A number of corollaries follow. One is that one should assess academic things according to academic or intellectual criteria, “regardless of the person’s political or religious beliefs, his or her sex, ethnic origin, personal qualities, kinship connections, friendship or enmity toward the individual or the work assessed.”

Shils also goes on to argue that although “Academic freedom includes political freedom,” it is nonetheless “desirable that teachers should not expound their own political or moral preferences and values in their classes,” and, if they do, that “they should take care to distinguish evaluative judgments from their statements of fact.”

The point is that academic life, like the rest of social life, unfolds within a frame of rules and permissions.

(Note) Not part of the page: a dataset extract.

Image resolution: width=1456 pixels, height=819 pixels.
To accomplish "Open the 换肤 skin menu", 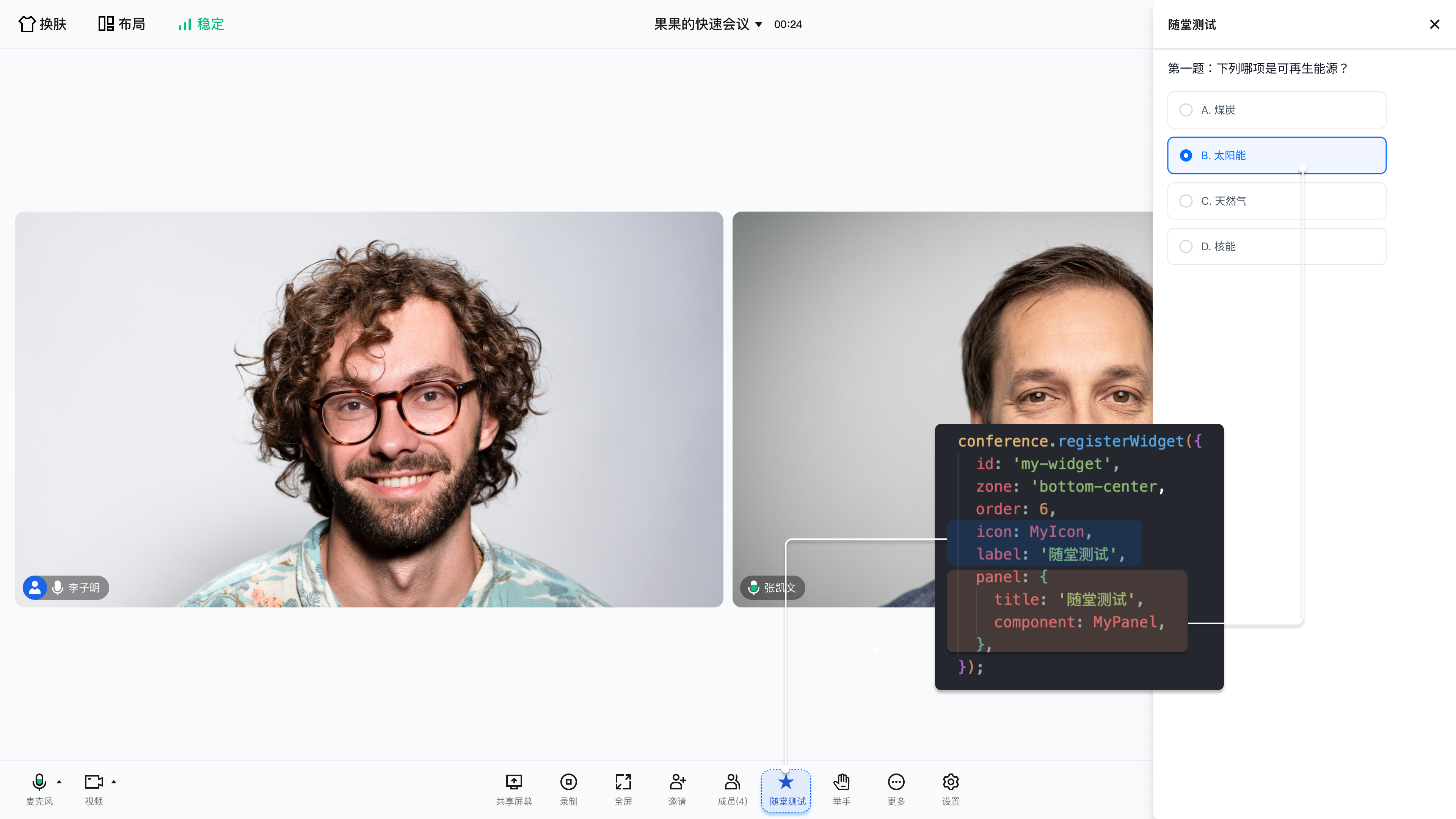I will click(x=42, y=24).
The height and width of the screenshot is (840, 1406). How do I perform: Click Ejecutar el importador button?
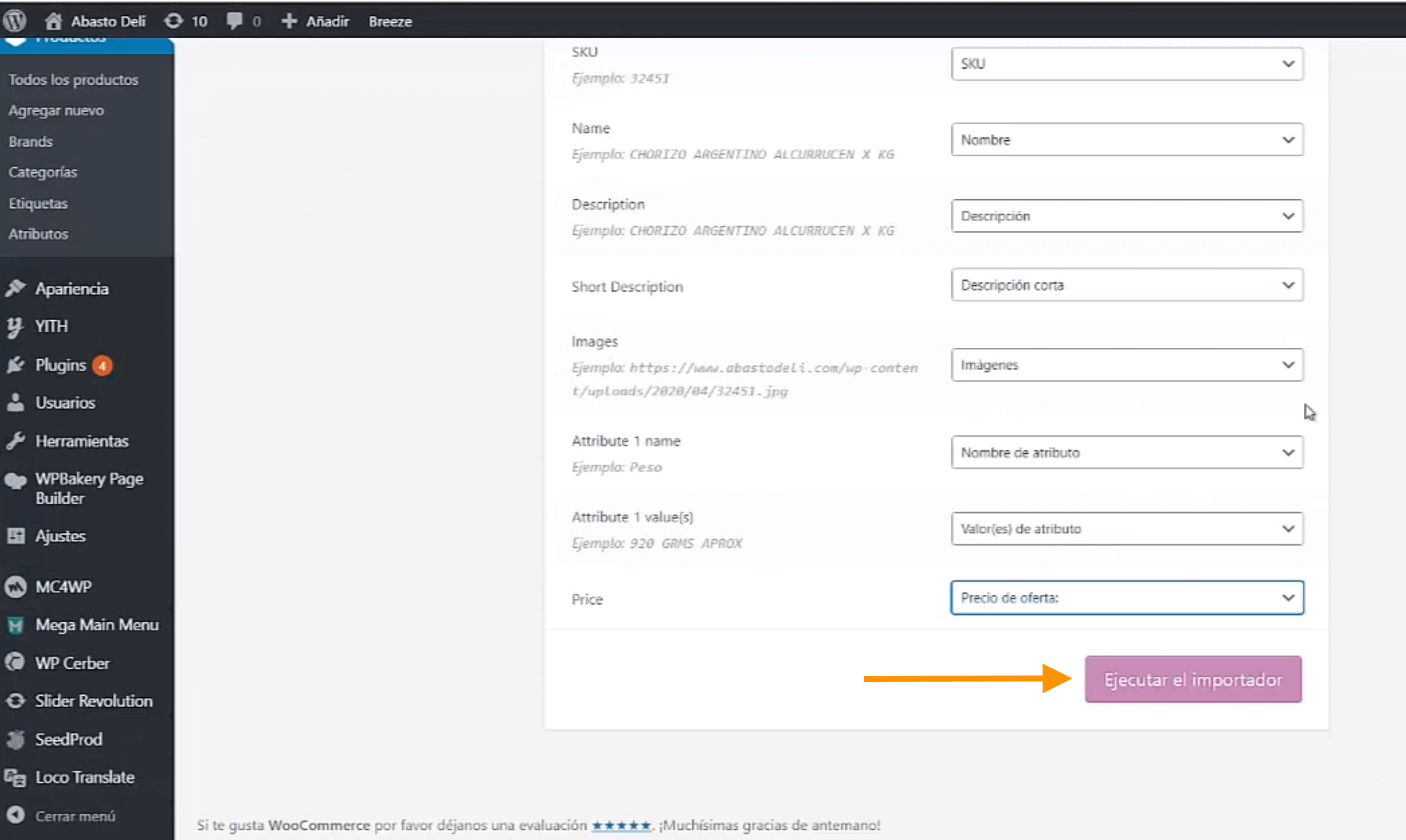point(1192,680)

At one end, there are things that one must (or must not) do; at the other end, there is rule of whim. The middle range, in which behavior is neither explicitly governed by rules but is not entirely free, is that realm governed by what the British jurist John Fletcher Moulton, writing (in The Atlantic  as it happens) in the early 1920s, called “Obedience to the Unenforceable.”  It is a realm in which not law, not caprice, but virtues such as duty, fairness, judgment, and taste hold sway. In a word, it is the “domain of Manners,” which “covers all cases of right doing where there is no one to make you do it but yourself.”

A good index of the health of any social institution, Moulton argued, is its allegiance to the strictures that define this middle realm. “In the changes that are taking place in the world around us,” he wrote, “one of those which is fraught with grave peril is the discredit into which this idea of the middle land is falling.” One example was the abuse of free speech in political debate: “We have unrestricted freedom of debate,” say the radicals [in Moulton’s analogy]: “We will use it so as to destroy debate.”

The repudiation of obedience to the unenforceable is at the center of what makes academic life (and not only academic life) today so noxious. The contraction of the “domain of Manners” creates a vacuum that is filled on one side by increasing regulation — speech codes, rules for all aspects of social life, efforts to determine by legislation (from the right as well as from the left) what should follow freely from responsible behavior — and on the other side by increased license. More and more, it seems, academia (like other aspects of elite cultural life) has reneged on its compact with society.

That, to my mind, is the deeply disturbing lesson of the infantilized bad-behavior recently on display at Yale, Middlebury, Berkeley, Evergreen, and elsewhere. I am not sure that Professor Healy’s nuanced essay registers that lesson with sufficient vigor.